Il governo turco contesta così un potere del Parlamento europeo che è stato rafforzato con il Trattato di Lisbona in cui è stato esteso il suo diritto di parere conforme (in sostanza un potere di ratifica) in tutti gli accordi ai quali si applica nelle politiche interne la procedura legislativa ordinaria. Cosicché il Parlamento europeo è chiamato a dare la sua approvazione negli accordi di associazione sulla base dell’art. 218 TFUE mentre deve essere “immediatamente e pienamente informato” nel caso in cui il Consiglio – su proposta della Commissione o dell’Alto Rappresentante dell’Unione per gli affari esteri e della politica di sicurezza – adotti la decisione di sospendere l’applicazione di un accordo di associazione come quello sottoscritto a suo tempo dalle Comunità europee e dalla Turchia.

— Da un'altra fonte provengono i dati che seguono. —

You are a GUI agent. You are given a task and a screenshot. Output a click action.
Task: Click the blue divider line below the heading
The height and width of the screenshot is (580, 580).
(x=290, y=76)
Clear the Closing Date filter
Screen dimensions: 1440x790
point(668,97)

Uno Stato membro, il Parlamento europeo o la Commissione possono chiedere inoltre il parere della Corte di Giustizia sulla compatibilità di un accordo con i trattati pur tenendo conto che tale richiesta riguarderebbe strettamente i soli accordi in corso di negoziato.

Tutto ciò ci porta a concludere che l’iniziativa di mettere in discussione le relazioni con la Turchia potrebbe venire dal Parlamento quando esaminerà i risultati del Consiglio europeo e/o dalla Commissione e/o dall’Alto Rappresentante degli affari esteri e della politica di sicurezza.

L’occasione immediata di un’azione sanzionatoria dovrebbe essere legata ai processi avviati il 21 settembre contro decine di avvocati turchi accusati di terrorismo.